• Exercise description
Reproduce the blog post below word for word, from start to finish.

Saturday, December 6, 2008

Gripes

In which the formerly infertile woman makes everyone want to kill her by griping about symptoms of pregnancy.

Which is awful. I know this. But seriously? I am so flipping miserable. I do feel incredibly lucky to be this miserable for this reason ...but miserable nonetheless.

I feel like I've got the worst possible ear infection because I'm constantly dizzy. I've become vegetarian because all meat is rotten flesh that tastes and smells vile. And the passing out count? Up to 6. Enough so that I have to have some stupid work up because they don't believe me when I tell them that I did this with the golden child and everything was fine. My body just does not care for pregnancy. I spent a total of about 3.5 hours out of bed yesterday. I have no idea how I'm going to work this week if this continues. My standard dress for the last 3 days has been a nasty pair of old sweatpants and a batik/tye dye number that I wore when I was nine months pregnant ( 13 years ago)that I bought from my favorite vegetarian restaurant in Ann Arbor. Yep. All kinds of sexy. I'm not sure why Monk hasn't left me yet.

• Given data

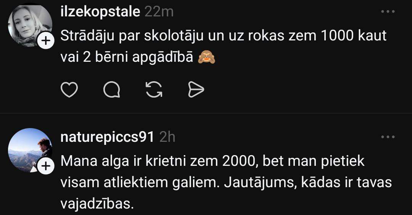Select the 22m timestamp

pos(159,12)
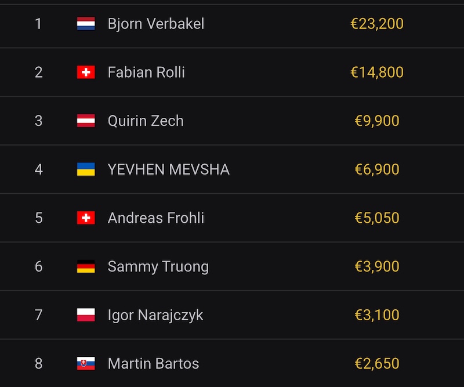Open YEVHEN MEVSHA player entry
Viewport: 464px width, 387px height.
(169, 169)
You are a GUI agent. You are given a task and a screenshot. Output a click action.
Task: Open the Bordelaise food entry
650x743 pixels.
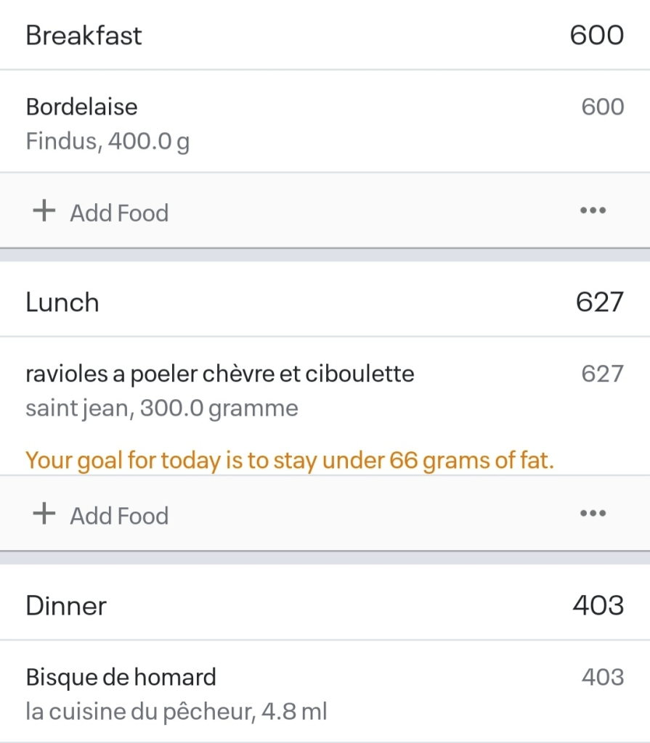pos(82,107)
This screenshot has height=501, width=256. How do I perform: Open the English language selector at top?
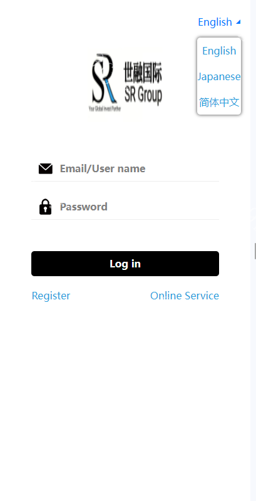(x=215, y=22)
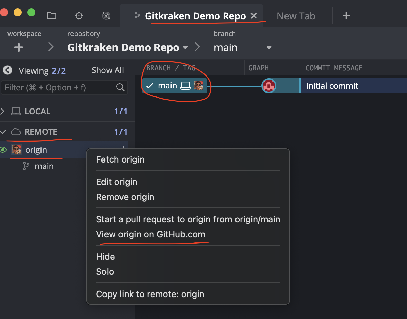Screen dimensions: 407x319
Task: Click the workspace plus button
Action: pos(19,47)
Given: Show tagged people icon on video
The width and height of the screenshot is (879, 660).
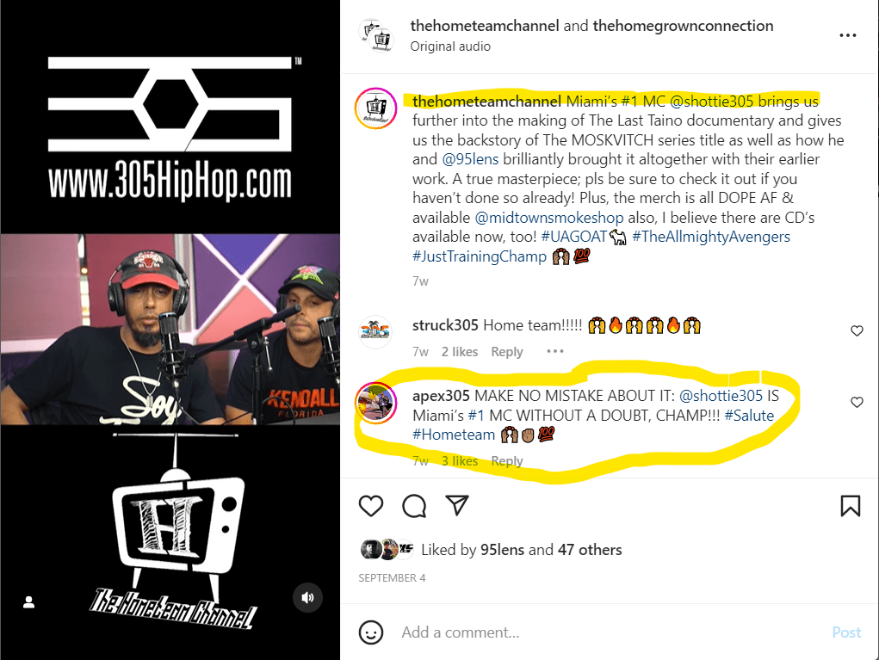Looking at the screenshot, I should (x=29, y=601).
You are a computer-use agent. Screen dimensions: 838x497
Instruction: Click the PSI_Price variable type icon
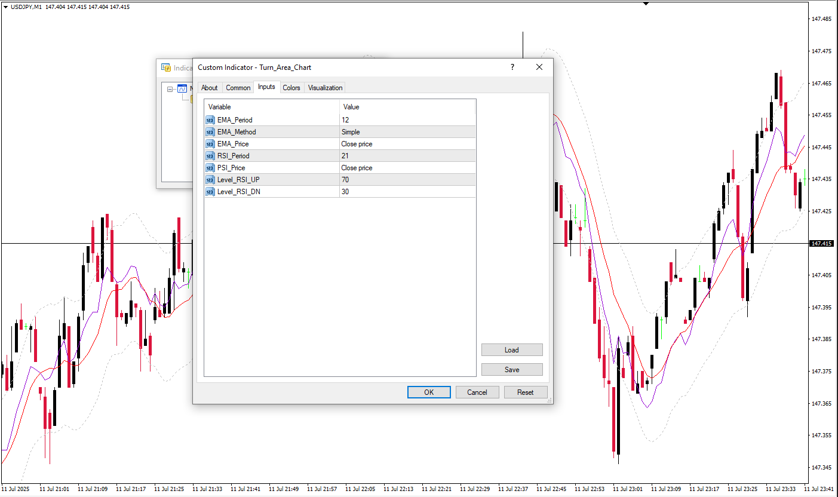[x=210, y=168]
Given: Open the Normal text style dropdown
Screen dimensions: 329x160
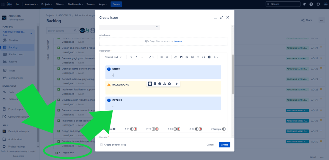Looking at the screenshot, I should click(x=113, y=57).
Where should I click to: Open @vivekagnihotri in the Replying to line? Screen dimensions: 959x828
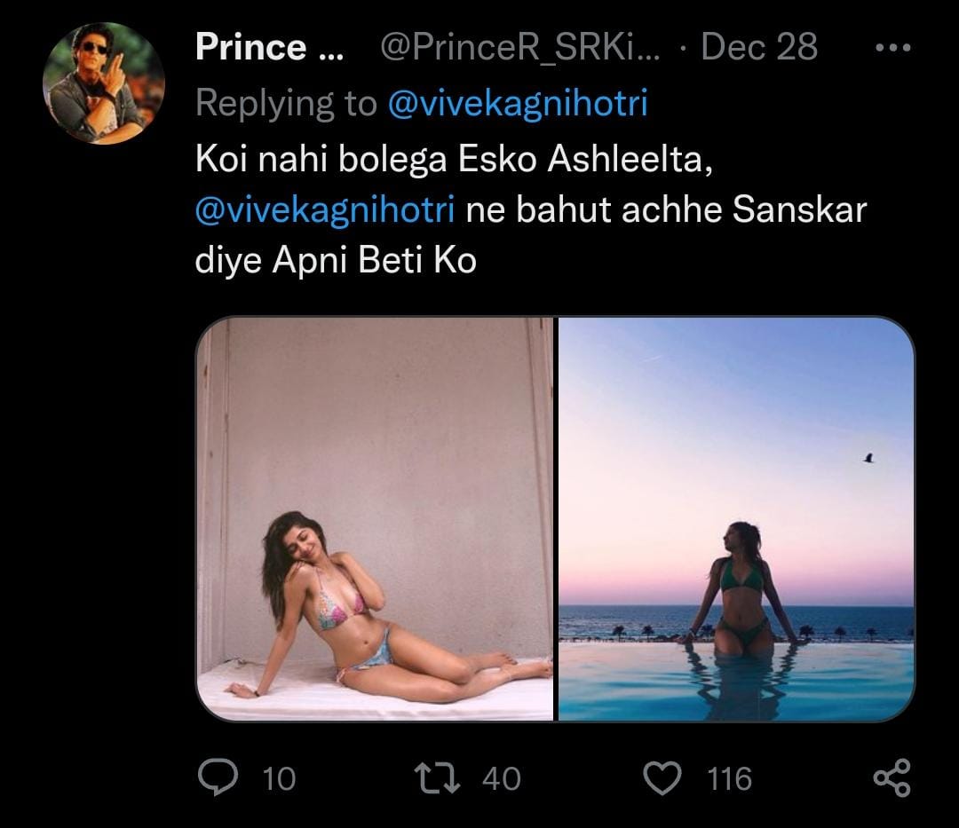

• Your response
Saturday, December 6, 2008

Gripes

In which the formerly infertile woman makes everyone want to kill her by griping about symptoms of pregnancy.

Which is awful. I know this. But seriously? I am so flipping miserable. I do feel incredibly lucky to be this miserable for this reason ...but miserable nonetheless.

I feel like I've got the worst possible ear infection because I'm constantly dizzy. I've become vegetarian because all meat is rotten flesh that tastes and smells vile. And the passing out count? Up to 6. Enough so that I have to have some stupid work up because they don't believe me when I tell them that I did this with the golden child and everything was fine. My body just does not care for pregnancy. I spent a total of about 3.5 hours out of bed yesterday. I have no idea how I'm going to work this week if this continues. My standard dress for the last 3 days has been a nasty pair of old sweatpants and a batik/tye dye number that I wore when I was nine months pregnant ( 13 years ago)that I bought from my favorite vegetarian restaurant in Ann Arbor. Yep. All kinds of sexy. I'm not sure why Monk hasn't left me yet.